O inquérito sobre Aécio, que investiga fatos ocorridos em 2007, quando ele era governador, foi remetido para a Justiça estadual de primeiro grau da comarca de Belo Horizonte.

O inquérito foi aberto com base nas declarações de delatores da empreiteira Odebrecht. Sérgio Luiz Neves, superintendente da Odebrecht em Minas, e Benedicto Barbosa, ex-presidente da Odebrecht Infraestrutura.

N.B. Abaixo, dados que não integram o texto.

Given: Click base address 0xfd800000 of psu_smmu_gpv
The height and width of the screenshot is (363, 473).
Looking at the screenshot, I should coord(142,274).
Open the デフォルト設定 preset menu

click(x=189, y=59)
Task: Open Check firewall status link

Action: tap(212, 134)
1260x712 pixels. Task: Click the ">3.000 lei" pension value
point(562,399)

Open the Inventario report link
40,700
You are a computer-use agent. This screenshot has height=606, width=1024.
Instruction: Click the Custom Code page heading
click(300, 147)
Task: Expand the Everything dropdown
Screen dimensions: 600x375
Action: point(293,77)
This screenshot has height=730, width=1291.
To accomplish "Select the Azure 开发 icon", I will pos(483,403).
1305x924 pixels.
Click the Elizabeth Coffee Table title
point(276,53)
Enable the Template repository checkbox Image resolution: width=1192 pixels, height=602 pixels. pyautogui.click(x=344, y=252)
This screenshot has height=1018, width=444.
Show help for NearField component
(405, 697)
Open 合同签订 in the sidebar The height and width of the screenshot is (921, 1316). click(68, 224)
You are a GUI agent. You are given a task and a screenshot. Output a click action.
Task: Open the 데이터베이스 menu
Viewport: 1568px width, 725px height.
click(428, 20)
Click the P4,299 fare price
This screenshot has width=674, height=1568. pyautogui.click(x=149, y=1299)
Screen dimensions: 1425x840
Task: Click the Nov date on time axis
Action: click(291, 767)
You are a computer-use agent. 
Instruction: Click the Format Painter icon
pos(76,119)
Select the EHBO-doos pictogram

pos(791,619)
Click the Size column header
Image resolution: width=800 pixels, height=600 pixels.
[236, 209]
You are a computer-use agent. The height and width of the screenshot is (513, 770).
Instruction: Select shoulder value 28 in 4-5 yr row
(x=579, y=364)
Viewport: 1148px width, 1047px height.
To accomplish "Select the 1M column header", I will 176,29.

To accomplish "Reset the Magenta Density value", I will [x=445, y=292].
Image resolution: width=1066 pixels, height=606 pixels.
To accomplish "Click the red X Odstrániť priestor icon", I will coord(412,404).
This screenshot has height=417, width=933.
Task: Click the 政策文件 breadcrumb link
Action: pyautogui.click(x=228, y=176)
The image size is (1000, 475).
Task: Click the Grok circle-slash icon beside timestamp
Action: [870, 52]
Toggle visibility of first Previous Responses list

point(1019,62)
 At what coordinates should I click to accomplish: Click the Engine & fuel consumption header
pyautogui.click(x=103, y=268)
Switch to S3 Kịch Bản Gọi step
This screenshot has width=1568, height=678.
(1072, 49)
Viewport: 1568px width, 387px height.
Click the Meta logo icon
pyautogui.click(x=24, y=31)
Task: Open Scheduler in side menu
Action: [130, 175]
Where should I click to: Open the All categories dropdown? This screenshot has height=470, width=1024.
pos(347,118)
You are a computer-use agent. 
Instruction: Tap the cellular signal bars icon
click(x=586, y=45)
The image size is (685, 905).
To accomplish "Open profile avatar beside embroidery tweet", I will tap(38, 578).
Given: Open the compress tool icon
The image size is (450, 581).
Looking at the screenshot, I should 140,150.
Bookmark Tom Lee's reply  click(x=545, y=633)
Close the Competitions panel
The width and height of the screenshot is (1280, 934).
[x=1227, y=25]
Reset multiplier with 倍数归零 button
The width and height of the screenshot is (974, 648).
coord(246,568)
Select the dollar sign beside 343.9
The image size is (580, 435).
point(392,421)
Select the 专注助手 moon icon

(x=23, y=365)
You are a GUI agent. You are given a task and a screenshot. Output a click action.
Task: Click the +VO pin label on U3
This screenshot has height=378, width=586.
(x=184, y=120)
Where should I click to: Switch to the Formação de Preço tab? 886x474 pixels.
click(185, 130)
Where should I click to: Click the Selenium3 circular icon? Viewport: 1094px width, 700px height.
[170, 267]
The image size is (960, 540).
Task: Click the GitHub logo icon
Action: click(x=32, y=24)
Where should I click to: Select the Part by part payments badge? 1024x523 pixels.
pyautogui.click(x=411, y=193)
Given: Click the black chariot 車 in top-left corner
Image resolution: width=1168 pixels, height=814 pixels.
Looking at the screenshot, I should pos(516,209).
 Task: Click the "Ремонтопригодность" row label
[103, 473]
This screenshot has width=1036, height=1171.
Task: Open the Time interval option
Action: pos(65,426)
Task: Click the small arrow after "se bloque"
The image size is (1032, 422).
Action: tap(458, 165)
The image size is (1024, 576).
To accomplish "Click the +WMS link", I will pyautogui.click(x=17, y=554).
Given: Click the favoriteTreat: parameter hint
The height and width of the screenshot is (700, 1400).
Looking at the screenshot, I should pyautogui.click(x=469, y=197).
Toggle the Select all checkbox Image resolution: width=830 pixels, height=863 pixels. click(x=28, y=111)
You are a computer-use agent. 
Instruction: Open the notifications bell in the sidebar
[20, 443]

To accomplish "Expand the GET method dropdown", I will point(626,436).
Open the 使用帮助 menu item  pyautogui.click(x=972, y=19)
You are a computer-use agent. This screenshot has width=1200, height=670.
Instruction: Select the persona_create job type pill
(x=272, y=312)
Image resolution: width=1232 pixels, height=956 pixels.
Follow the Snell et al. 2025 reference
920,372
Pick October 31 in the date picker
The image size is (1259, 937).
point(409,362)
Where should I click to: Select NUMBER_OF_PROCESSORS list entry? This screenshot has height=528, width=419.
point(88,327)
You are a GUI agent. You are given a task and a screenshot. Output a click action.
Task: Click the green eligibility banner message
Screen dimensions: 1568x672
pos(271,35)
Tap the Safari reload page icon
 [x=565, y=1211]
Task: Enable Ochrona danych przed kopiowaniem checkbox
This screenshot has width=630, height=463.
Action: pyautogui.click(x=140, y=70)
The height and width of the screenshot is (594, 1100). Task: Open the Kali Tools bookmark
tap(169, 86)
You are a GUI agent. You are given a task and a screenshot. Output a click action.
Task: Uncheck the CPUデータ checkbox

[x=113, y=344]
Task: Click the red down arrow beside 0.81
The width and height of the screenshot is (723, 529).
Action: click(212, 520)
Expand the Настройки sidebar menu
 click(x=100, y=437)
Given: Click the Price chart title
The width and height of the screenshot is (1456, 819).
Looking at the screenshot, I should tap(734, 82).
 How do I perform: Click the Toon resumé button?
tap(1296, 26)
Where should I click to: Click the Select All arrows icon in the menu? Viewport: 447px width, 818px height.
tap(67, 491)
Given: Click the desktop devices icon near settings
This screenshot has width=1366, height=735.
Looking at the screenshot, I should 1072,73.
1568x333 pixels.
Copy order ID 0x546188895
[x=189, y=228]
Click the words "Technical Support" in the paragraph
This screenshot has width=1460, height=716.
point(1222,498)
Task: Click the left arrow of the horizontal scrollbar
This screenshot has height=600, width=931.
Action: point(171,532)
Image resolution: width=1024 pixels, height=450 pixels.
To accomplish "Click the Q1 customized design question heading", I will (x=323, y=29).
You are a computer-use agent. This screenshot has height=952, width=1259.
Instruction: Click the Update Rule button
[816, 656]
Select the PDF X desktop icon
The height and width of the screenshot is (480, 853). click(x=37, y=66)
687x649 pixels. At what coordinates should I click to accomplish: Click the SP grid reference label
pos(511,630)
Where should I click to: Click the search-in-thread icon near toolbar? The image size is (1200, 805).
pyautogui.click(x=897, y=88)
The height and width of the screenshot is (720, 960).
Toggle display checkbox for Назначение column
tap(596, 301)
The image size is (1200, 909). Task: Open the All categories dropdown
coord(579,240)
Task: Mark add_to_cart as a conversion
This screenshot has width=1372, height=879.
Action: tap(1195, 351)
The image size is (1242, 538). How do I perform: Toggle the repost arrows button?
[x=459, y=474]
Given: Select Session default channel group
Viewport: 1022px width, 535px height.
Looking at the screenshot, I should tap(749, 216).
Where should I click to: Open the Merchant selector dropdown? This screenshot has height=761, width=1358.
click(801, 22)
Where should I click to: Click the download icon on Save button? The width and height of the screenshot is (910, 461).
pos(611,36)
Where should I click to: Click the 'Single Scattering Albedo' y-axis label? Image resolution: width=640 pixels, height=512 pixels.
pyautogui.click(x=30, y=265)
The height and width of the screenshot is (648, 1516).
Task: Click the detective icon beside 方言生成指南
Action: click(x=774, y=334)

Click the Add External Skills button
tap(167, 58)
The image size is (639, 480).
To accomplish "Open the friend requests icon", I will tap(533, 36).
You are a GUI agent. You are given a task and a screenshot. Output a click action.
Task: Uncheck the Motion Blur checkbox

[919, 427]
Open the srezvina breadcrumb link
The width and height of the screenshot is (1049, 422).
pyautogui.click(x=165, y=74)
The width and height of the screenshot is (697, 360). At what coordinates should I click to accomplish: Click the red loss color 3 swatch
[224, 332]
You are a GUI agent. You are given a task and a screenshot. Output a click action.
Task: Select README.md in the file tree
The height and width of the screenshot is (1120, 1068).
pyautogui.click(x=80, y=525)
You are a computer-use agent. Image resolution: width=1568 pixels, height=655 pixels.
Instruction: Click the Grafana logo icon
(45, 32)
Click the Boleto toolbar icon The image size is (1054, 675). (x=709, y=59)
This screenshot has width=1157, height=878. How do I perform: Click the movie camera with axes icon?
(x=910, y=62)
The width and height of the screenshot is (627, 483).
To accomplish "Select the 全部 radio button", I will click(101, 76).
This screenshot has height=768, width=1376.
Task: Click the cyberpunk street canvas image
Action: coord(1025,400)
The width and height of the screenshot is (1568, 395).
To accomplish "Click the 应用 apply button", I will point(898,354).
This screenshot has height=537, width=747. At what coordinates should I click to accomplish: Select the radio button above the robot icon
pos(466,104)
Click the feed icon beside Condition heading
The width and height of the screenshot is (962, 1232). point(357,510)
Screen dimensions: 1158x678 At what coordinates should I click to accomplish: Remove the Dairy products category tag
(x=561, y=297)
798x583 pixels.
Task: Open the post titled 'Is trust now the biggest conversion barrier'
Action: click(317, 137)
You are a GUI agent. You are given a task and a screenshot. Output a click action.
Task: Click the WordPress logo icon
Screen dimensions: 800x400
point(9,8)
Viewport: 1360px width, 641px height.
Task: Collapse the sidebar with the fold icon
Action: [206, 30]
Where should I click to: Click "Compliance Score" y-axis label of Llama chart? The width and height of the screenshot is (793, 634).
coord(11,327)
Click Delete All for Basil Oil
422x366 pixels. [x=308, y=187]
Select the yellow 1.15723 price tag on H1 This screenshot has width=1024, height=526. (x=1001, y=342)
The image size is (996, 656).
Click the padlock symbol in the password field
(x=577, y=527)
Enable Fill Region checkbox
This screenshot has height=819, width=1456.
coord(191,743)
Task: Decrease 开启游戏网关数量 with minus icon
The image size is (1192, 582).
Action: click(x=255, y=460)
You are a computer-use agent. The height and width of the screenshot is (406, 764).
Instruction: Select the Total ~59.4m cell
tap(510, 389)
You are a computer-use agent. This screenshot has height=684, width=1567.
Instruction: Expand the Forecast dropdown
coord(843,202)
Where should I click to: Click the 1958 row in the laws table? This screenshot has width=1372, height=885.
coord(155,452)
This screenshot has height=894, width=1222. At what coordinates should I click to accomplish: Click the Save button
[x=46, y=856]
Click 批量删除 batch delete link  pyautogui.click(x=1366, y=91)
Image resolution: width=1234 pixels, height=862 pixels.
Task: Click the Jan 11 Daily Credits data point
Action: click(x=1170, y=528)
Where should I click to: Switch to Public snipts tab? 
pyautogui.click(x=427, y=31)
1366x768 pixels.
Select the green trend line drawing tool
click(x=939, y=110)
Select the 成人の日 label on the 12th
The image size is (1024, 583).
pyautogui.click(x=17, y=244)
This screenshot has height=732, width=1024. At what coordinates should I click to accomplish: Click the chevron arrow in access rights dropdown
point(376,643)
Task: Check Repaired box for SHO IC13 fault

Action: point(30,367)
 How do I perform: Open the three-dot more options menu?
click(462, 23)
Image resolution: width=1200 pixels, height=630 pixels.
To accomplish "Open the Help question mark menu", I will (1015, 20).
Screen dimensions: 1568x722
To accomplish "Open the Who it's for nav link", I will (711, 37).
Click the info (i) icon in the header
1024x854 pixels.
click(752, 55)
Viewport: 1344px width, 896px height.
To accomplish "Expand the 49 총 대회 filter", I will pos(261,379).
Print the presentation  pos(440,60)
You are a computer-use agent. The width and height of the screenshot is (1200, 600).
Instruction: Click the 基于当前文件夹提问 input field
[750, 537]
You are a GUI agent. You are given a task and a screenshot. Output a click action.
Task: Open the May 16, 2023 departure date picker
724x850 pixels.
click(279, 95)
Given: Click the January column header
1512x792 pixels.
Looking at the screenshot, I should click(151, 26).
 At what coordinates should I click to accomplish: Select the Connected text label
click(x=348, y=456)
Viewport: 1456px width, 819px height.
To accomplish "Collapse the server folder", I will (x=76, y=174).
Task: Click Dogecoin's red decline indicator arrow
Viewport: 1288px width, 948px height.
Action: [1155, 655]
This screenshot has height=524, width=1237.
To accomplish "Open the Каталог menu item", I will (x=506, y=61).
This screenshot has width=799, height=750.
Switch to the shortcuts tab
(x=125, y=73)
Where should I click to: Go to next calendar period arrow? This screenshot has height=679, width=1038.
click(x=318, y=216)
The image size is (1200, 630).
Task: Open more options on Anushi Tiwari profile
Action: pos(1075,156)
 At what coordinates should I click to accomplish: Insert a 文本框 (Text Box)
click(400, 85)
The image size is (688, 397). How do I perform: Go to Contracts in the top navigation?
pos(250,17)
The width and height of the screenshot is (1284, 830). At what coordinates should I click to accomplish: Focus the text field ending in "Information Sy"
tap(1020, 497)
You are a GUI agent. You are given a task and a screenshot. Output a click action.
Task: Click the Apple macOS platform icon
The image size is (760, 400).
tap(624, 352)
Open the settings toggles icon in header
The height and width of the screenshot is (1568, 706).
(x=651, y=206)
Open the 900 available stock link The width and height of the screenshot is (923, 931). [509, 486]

Eles relataram ao ao Ministério Público que, em 2007, quando iniciou o segundo mandato como governador de Minas Gerais, Aécio organizou um esquema para fraudar a licitação para as obras da Cidade Administrativa, “mediante organização de um cartel de empreiteiras”. Segundo as investigações, a propina para o governador seria de 3% do valor das obras.

Versão da defesa

Em nota, o advogado do senador, Alberto Zacharias Toron, afirma que o envio do caso às instâncias inferiores era esperado e reitera que Aécio “jamais participou da formação de suposto cartel”.

“A licitação foi objeto de ampla investigação por parte do Ministério Público Estadual que concluiu pelo arquivamento de falsas denúncias após constatar a regularidade de todos os procedimentos. As obras foram auditadas em tempo real por uma empresa independente”, afirmou o advogado na nota.